Apparently the producers didn’t like anything from David Cook’s upcoming solo album, because the season-seven winner banged out “Jumpin’ Jack Flash” with his band. His performance elucidated why so many Idol alums have trouble breaking through to stardom: While his vocals put most of this season’s remaining singers to shame, compared to the scores of adequate rock bands on the planet, his paint-by-numbers radio rock isn’t worthy of any particular attention.
Case in point: Orianthi. Her eighties pop-metal throwback tune “According to You” isn’t much more than frothy, forgettable fun, but it immediately wiped away all memory of Cook. While Orianthi appears to be a real human being, her existence seems too perfect to be true, as if she’s secretly the product of a TV-pilot pitch at the Disney Channel:
“You’re gonna love this one. So she looks like Hannah Montana, but get this: She can play the guitar like Steve Vai.”
“I have no idea who that is. You’re losing me and you have thirty seconds.”
“He’s saying she rocks out just like Eddie Van Halen. We market her to the Miley crowd but with more of a girl power edge.”
“Good, good, but it needs something else. Maybe a kooky sidekick?”
“I got it! She’s Australian.”
And of course, dear sweet Ke$ha appeared on American Idol to grace us with her new single “Blah Blah Blah,” a halfhearted electro-pop jam which included dancers with TV sets for heads, a Native American headdress, and a guest appearance by hipster hip-hop pranksters 3OH!3.

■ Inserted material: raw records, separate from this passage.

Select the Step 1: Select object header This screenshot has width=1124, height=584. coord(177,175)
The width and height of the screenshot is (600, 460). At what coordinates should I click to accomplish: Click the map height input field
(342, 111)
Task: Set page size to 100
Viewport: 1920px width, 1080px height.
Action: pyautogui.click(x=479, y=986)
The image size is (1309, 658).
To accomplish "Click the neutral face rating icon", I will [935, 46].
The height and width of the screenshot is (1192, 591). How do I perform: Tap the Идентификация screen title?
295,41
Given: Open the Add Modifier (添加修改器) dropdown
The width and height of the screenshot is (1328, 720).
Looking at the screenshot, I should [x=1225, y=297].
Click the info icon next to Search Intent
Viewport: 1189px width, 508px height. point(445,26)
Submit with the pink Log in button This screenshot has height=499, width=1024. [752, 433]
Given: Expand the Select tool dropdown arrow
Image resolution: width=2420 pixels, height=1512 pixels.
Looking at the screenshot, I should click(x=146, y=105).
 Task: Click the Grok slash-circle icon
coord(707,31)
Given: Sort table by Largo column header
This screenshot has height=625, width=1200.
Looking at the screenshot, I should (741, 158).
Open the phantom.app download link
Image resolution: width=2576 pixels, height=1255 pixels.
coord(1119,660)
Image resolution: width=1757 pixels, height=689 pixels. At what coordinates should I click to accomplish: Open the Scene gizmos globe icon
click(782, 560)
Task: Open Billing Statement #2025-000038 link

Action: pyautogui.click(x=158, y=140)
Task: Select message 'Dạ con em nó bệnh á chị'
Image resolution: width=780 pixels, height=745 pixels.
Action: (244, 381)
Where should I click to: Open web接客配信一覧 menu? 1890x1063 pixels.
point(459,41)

Let’s be clear: It is not a great song (it’s not even as fun as “TiK ToK”), and Ke$ha is so weak vocally that she wouldn’t make it past Hollywood week. But let’s restrain ourselves from making some sententious point about how sad popular music is these days when someone like Ke$ha can have two smash hits while legitimately talented singers like some Idol finalists work twice as hard and end up selling a fifth of the records she does. (For comparison, Adam Lambert has yet to crack the Billboard top twenty while “TiK ToK” was No. 1 for nine weeks straight.) But five years from now, Ke$ha and an astounding vocalist like Crystal Bowersox will probably both fall into the “remember her?” category, even if Ke$ha will have fallen from a much bigger height, so why not leave the moralizing aside and watch the dancing TVs?
The AV Club’s Claire Zulkey couldn’t deal with David Cook’s hair: “It was like a combed-version of the mullet: extremely careful in the front and wild and crazy in the back … I would respect him a lot more if he just let his impending baldness take its natural course.”
Entertainment Weekly’s Michael Slezak feels “it’s blasphemy to discuss David Cook and ”Ke$ha” in the same sentence.”
Television Without Pity’s Jacob was disturbed by the Ford video, noting that “Andrew is dying that he’s involved and makes the whole thing creepy and Crystal who would rather die than even be here.”